REQUIREMENT —
Beneath this instruction is a listing. Transcribe from it only the stretch from the line with "Click the 审批机关 row label" through the line with "Task: Click the list description text", both end lines included, exactly as written.

[Opening RECORDS SHOWN section]

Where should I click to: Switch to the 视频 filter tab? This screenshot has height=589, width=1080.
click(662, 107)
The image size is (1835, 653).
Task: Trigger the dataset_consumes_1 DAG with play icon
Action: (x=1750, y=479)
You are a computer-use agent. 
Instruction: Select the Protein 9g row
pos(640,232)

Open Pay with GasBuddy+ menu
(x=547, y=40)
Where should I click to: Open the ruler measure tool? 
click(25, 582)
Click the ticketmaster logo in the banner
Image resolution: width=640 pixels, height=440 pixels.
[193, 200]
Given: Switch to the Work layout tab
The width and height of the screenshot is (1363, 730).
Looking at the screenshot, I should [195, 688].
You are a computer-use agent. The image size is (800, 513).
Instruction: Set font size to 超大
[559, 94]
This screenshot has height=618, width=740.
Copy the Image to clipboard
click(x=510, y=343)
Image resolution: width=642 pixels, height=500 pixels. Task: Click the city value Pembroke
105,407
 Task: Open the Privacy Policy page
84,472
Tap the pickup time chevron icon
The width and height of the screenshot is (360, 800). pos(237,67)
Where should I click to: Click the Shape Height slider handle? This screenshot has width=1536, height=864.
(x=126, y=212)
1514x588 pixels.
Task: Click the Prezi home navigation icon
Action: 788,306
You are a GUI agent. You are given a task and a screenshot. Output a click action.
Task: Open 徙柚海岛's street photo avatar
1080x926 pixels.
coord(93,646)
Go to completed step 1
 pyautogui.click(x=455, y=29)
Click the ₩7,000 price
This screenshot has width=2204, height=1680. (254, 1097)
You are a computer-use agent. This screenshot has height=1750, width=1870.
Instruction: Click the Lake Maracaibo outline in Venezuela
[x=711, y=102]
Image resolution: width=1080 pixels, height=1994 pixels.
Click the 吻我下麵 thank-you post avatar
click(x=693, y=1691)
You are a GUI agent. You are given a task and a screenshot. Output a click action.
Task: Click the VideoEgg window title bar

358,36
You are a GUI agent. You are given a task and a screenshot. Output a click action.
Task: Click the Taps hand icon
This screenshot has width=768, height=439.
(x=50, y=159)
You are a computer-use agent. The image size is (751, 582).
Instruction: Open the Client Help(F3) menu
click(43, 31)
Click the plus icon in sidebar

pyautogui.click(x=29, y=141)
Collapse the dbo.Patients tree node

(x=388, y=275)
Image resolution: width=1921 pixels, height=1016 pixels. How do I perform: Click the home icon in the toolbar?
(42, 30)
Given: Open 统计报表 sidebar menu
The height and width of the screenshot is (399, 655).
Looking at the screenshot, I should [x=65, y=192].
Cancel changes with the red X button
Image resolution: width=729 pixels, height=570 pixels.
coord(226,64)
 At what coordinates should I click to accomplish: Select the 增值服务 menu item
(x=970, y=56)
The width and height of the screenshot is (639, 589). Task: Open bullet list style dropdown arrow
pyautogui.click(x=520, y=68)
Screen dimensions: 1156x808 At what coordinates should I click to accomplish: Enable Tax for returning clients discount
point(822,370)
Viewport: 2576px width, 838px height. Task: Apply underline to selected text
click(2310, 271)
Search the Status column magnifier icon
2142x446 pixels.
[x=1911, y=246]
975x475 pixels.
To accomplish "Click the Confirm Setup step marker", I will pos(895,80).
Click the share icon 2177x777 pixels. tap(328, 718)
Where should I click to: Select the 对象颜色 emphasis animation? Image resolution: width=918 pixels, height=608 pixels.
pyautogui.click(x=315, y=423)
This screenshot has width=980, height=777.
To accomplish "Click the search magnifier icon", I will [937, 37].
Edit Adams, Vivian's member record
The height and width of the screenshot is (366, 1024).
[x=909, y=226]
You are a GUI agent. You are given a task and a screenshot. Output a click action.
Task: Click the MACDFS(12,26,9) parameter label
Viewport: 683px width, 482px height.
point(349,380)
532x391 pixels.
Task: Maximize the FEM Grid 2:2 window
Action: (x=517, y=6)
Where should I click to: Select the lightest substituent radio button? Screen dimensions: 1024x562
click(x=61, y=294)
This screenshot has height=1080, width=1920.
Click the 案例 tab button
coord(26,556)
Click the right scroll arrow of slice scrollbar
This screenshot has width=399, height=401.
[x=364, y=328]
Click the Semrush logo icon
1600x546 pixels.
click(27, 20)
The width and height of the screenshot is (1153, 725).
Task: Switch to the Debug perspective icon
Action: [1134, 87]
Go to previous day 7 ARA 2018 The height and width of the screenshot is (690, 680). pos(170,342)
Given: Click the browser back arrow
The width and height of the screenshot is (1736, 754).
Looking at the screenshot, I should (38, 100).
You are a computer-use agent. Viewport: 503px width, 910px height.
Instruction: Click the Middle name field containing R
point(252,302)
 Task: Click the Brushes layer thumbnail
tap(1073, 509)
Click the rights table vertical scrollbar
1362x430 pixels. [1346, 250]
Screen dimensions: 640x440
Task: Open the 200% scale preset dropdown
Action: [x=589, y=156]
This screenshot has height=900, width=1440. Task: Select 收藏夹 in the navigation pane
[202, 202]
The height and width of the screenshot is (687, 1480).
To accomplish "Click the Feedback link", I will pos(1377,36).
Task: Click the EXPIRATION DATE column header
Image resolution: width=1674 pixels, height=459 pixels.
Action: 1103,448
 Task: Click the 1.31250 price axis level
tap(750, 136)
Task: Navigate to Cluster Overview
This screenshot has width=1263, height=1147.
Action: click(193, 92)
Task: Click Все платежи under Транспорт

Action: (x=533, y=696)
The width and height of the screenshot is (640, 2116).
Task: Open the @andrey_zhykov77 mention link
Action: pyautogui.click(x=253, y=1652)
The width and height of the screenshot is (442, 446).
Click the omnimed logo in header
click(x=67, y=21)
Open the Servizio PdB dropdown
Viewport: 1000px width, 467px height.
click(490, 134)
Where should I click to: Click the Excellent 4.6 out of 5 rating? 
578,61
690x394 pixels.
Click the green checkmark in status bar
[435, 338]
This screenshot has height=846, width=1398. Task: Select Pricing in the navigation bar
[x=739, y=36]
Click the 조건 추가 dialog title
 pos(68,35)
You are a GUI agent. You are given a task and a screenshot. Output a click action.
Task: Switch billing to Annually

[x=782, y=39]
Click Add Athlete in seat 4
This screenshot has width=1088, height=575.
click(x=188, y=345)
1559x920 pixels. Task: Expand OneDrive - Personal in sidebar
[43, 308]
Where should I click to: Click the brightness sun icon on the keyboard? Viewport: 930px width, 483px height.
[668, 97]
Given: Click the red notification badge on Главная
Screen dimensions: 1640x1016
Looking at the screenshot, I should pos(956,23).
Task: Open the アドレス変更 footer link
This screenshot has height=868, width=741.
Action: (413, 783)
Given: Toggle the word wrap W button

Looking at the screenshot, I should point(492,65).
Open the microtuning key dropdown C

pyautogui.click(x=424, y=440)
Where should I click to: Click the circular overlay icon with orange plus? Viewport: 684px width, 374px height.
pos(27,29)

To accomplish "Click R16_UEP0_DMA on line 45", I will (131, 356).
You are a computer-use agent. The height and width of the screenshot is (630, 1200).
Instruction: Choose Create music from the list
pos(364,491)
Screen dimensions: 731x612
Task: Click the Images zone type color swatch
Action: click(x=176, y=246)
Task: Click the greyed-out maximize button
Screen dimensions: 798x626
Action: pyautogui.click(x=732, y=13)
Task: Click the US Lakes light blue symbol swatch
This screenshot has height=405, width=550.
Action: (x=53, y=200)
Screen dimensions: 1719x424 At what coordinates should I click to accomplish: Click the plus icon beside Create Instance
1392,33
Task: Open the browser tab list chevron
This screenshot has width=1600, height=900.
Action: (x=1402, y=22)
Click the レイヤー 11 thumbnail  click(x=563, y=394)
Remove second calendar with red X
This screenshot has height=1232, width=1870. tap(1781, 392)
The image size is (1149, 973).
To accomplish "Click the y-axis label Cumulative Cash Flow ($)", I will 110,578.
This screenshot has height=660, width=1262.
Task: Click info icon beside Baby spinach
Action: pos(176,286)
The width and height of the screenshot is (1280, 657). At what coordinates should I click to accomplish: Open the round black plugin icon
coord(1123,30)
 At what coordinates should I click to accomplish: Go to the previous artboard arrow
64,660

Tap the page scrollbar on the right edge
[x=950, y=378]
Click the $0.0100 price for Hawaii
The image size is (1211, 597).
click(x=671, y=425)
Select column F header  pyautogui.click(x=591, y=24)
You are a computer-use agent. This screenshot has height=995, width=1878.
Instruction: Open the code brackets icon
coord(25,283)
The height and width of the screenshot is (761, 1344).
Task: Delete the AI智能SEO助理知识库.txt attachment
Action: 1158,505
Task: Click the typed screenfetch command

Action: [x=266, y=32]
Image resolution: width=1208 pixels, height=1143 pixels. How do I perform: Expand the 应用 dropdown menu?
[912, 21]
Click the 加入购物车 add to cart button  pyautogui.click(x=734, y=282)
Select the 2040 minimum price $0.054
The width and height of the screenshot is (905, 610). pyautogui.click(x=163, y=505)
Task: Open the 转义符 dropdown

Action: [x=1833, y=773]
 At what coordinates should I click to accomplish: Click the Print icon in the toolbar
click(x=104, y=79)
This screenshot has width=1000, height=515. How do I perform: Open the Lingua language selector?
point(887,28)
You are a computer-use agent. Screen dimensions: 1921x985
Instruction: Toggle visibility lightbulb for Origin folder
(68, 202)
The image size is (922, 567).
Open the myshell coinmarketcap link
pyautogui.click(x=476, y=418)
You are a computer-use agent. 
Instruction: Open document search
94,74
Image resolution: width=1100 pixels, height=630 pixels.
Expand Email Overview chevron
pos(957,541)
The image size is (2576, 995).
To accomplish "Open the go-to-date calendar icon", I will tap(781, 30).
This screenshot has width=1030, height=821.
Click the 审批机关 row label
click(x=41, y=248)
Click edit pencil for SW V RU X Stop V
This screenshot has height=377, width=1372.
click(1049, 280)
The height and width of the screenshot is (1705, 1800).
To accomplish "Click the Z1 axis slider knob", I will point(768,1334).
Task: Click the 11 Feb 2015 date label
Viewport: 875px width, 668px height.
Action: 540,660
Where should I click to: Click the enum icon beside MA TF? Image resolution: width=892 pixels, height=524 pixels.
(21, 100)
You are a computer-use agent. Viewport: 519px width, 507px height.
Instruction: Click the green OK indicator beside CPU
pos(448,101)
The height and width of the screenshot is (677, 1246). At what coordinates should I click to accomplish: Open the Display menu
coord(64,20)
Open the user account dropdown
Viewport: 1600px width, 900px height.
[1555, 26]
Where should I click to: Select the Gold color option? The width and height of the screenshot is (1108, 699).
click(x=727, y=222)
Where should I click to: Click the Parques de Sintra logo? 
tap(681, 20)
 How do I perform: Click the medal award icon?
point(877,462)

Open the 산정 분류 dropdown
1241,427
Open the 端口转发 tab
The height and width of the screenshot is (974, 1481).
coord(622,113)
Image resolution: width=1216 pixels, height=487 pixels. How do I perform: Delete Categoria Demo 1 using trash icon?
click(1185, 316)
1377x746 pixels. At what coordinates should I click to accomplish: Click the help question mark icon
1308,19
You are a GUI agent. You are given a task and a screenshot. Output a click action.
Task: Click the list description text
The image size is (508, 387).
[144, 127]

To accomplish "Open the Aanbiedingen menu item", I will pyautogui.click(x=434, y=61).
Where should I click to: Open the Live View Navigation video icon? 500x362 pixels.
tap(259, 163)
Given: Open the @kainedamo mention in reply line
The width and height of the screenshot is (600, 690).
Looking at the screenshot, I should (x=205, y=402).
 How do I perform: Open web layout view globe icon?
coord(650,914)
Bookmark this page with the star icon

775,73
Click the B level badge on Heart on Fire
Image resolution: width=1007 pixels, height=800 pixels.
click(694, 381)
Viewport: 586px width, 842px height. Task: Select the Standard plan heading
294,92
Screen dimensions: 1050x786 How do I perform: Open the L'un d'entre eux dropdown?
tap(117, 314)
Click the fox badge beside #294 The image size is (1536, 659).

[Closing RECORDS SHOWN section]

WRITTEN RESPONSE —
Click the 审批机关 row label
click(x=41, y=248)
Click edit pencil for SW V RU X Stop V
This screenshot has height=377, width=1372.
click(1049, 280)
The height and width of the screenshot is (1705, 1800).
To accomplish "Click the Z1 axis slider knob", I will point(768,1334).
Task: Click the 11 Feb 2015 date label
Viewport: 875px width, 668px height.
Action: 540,660
Where should I click to: Click the enum icon beside MA TF? Image resolution: width=892 pixels, height=524 pixels.
(21, 100)
You are a computer-use agent. Viewport: 519px width, 507px height.
Instruction: Click the green OK indicator beside CPU
pos(448,101)
The height and width of the screenshot is (677, 1246). At what coordinates should I click to accomplish: Open the Display menu
coord(64,20)
Open the user account dropdown
Viewport: 1600px width, 900px height.
[1555, 26]
Where should I click to: Select the Gold color option? The width and height of the screenshot is (1108, 699).
click(x=727, y=222)
Where should I click to: Click the Parques de Sintra logo? 
tap(681, 20)
 How do I perform: Click the medal award icon?
point(877,462)

Open the 산정 분류 dropdown
1241,427
Open the 端口转发 tab
The height and width of the screenshot is (974, 1481).
coord(622,113)
Image resolution: width=1216 pixels, height=487 pixels. How do I perform: Delete Categoria Demo 1 using trash icon?
click(1185, 316)
1377x746 pixels. At what coordinates should I click to accomplish: Click the help question mark icon
1308,19
You are a GUI agent. You are given a task and a screenshot. Output a click action.
Task: Click the list description text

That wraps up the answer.